Li Tai-Yuan, Yin Ping, Zhou Yu, Zhang Yi, Zhang Yong-Ying, Chen Tseh-an
Department of Biotechnology, College of Life Sciences, Wuhan University, Hubei 430072, PR China.
FEMS Microbiol Lett. 2004 Jul 1;236(1):33-9. doi: 10.1016/j.femsle.2004.05.014.
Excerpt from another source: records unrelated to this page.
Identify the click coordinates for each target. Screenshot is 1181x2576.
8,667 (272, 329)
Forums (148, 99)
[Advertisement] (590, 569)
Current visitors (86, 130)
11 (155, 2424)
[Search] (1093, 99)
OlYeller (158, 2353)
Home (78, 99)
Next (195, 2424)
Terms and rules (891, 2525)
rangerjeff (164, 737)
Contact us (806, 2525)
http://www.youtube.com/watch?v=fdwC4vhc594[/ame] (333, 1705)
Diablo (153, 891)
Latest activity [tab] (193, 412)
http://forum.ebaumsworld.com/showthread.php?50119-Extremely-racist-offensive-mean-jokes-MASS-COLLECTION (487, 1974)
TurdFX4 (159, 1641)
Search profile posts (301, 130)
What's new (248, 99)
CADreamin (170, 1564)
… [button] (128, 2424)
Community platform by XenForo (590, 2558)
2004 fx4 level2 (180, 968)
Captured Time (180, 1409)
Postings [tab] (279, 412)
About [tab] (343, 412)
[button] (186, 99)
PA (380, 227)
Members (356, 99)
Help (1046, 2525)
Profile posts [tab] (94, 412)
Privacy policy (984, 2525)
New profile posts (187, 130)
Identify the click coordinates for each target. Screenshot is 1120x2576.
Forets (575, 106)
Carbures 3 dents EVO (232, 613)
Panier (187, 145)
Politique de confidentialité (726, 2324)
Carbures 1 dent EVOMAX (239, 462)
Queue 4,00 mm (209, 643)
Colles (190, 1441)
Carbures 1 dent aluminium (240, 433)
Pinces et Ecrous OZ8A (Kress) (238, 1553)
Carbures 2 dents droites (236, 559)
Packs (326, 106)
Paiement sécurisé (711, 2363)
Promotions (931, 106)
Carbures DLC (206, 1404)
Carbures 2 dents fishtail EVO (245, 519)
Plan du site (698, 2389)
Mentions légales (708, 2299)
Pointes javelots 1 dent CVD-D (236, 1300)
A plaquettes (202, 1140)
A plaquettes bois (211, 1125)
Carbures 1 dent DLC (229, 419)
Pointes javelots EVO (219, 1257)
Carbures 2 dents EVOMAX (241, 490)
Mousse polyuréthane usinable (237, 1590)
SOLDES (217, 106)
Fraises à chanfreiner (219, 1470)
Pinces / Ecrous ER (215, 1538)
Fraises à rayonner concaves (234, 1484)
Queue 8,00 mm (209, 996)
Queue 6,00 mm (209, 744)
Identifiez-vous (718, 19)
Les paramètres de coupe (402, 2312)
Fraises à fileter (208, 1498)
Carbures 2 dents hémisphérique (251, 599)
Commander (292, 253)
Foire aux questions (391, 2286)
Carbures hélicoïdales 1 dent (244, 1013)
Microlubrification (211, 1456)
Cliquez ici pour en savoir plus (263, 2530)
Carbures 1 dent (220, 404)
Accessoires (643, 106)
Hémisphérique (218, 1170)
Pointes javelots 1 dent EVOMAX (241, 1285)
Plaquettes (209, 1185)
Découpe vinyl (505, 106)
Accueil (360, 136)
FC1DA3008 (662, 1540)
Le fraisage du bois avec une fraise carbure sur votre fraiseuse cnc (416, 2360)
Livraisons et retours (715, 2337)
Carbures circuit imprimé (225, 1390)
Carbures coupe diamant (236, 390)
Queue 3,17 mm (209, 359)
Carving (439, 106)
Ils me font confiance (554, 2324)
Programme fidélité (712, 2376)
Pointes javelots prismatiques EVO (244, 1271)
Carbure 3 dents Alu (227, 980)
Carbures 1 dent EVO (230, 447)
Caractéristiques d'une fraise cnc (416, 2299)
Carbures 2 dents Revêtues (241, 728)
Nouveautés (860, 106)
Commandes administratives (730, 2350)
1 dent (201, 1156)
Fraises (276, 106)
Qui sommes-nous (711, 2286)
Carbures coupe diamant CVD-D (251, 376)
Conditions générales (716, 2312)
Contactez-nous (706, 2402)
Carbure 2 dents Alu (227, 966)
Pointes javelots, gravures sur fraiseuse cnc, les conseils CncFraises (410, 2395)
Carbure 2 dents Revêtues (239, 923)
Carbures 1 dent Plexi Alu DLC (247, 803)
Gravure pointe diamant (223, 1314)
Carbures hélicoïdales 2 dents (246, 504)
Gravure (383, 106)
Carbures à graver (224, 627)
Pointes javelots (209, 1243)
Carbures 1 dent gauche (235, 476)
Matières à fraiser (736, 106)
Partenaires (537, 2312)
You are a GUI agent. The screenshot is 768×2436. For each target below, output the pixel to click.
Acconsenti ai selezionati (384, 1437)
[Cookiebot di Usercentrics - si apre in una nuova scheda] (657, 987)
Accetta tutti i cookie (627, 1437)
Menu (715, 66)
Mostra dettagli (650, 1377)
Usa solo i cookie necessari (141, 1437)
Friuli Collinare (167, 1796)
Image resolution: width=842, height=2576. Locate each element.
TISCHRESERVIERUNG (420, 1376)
The 4992-bp replicon of a large cryptic plasmid in the gram-positive bacterium Leifsonia xyli subsp. cynodontis was identified and sequenced. The replicon encoded two proteins essential for plasmid replication and stability. The putative replication protein (RepA) is homologous to that of the plasmids in mycobacterial pLR7 family, while the putative ParA protein immediately downstream of RepA is significantly homologous to the Walker-type ATPase required for partition of plasmid and chromosome of the gram-positive bacteria. These two proteins and other ORFs are clustered with the putative promoters and other regulatory sequences, illustrating an efficient organization of the replicon for this novel plasmid.
在革兰氏阳性细菌嗜犬利夫松氏菌(Leifsonia xyli subsp. cynodontis)中,一个大型隐蔽质粒的4992碱基对复制子被鉴定并测序。该复制子编码了两个对质粒复制和稳定性至关重要的蛋白质。假定的复制蛋白(RepA)与分枝杆菌pLR7家族质粒的复制蛋白同源,而紧接在RepA下游的假定ParA蛋白与革兰氏阳性细菌质粒和染色体分配所需的沃克型ATP酶具有显著同源性。这两种蛋白质和其他开放阅读框与假定的启动子和其他调控序列聚集在一起,说明了该新型质粒复制子的高效组织。